Les vacances arrivées, on prend ses aises à Servel avec 3 tables de jeu dans 3 salles.

Table 1, dite « Corruption » : c’est l’époque du salon d’Essen et les livraisons de nouveautés sont encore plus intenses que le reste de l’année. Mickaël déballe un magnifique exemplaire deluxe de Gùgōng, le dernier jeu de Andreas Steding (auteur de Hansa Teutonica et Kogge). Et comme avec Mickaël le service est compris, il connaît les règles. Jeu de gestion donc, dont le rédacteur sait tout juste qu’il s’agit de s’attirer les faveurs de dignitaires pékinois par un mécanisme de don/contre-don utilisant des cartes. Il sait aussi qu’il vit le pion rouge de Xel en tête sur la piste de score, position qu’il occupait toujours avec 49 PV à la fin du décompte, juste devant Tristan.

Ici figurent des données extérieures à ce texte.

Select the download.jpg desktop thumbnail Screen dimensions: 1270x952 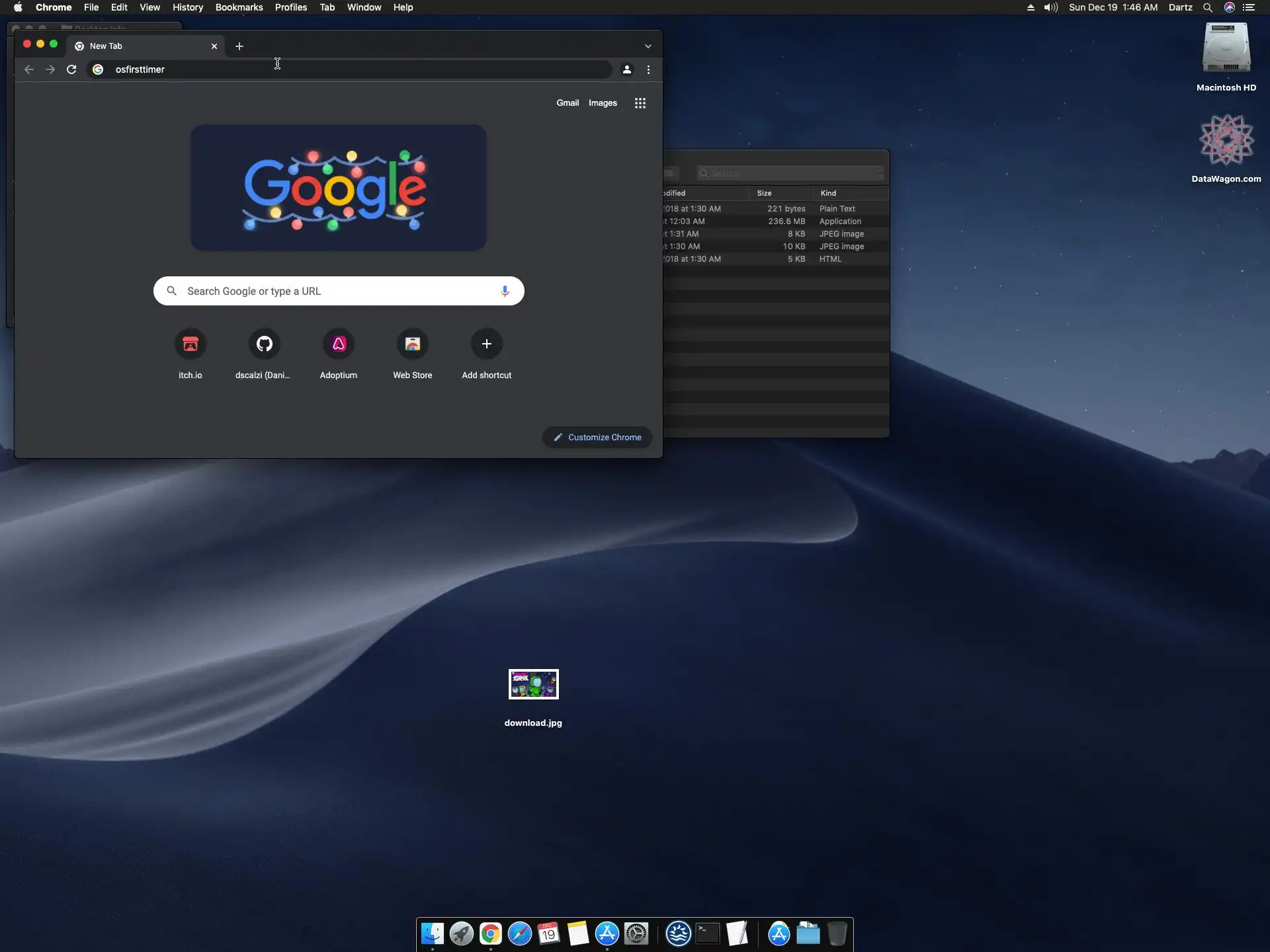pos(533,684)
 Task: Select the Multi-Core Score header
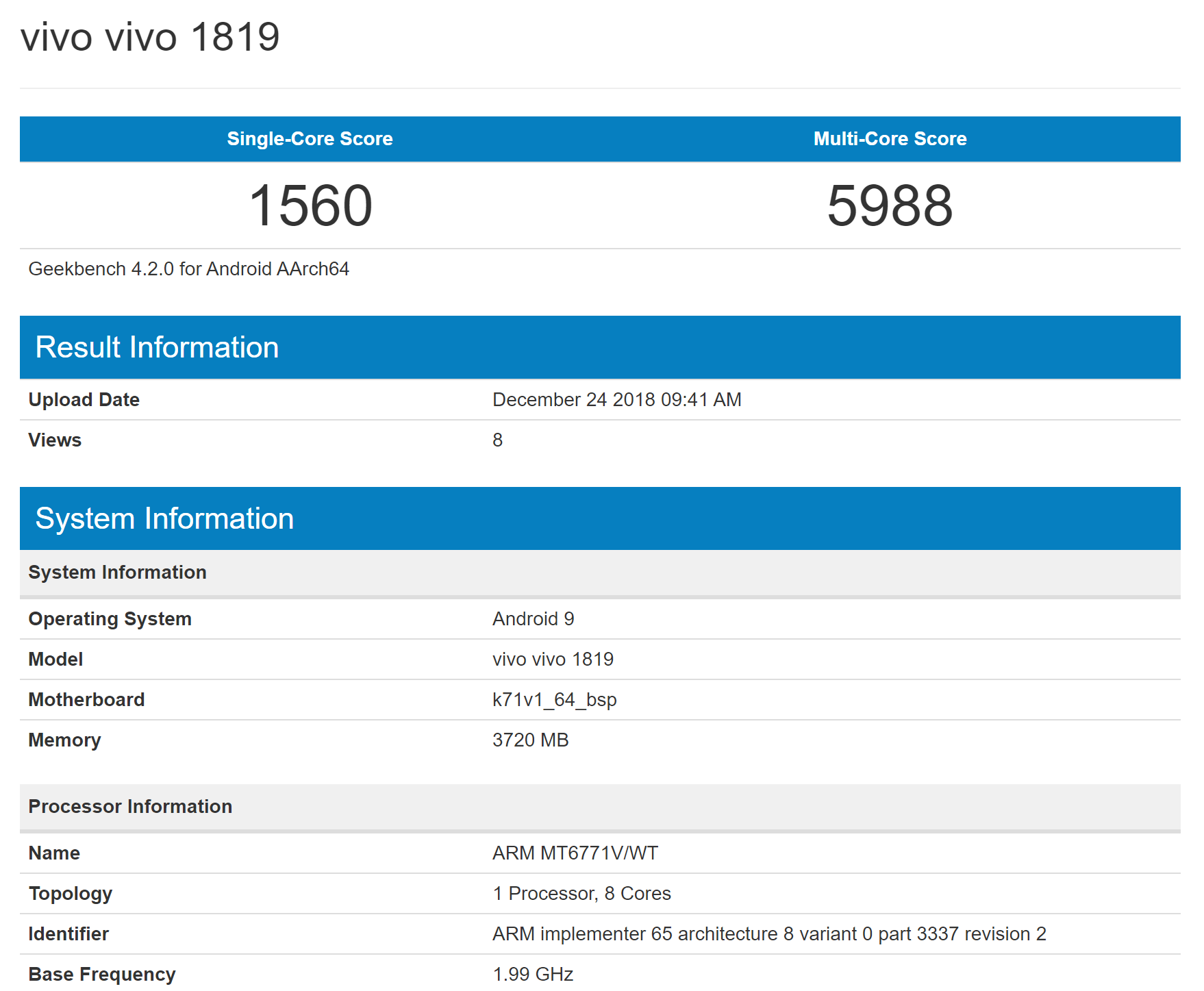[889, 139]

Table 2, dite « Trahison » : le groupe d’aventuriers de Gloomhaven (faut-il le rappeler ? Jack, Julien, Neox et Dom) part s’oxygéner en forêt dans la Forgotten Grove, à la recherche de plantes médicinales. Il ne manque plus que Bambi pour que le tableau enchanteur soit complet. Et bien non, c’est sur une quantité d’ours et de chiens-loup qu’il tombe, avec pour faire bonne mesure des Forest Imp qui volètent alentour et qui dispensent blessures et empoisonnements (pour nous) et soins (pour eux). En plus, le parcours est semé d’obstacles et d’embûches qui gênent le positionnement. Dom se fait attaquer par une meute au plus mauvais moment et perd 3 cartes sur 11 pour garder la vie sauve. Heureusement que l’expérimenté et fiable Julien vient s’interposer devant l’ours qui venait donner le coup de grâce (mais que ferons-nous sans notre tank après sa retraite imminente ?). On est toujours surpris par le comportement masochiste du Berserker de Jacques qui accumule les XP en se blessant. Soirée abstinence pour Neox qui ne ramasse pas le moindre sou (mais son personnage est déjà tellement équipé qu’on pourrait le surnommer la Samaritaine !). L’équipe progresse dans les bosquets et finit face au coffre au trésor. Dom jette ses dernières forces dans la bataille avec une double attaque au contact contre 3 ennemis simultanés et Julien finit le dernier ours. Oui mais on a l’impression de s’être un peu faits rouler en se faisant envoyer dans ce traquenard, il y a une alchimiste qui ne perd rien pour attendre.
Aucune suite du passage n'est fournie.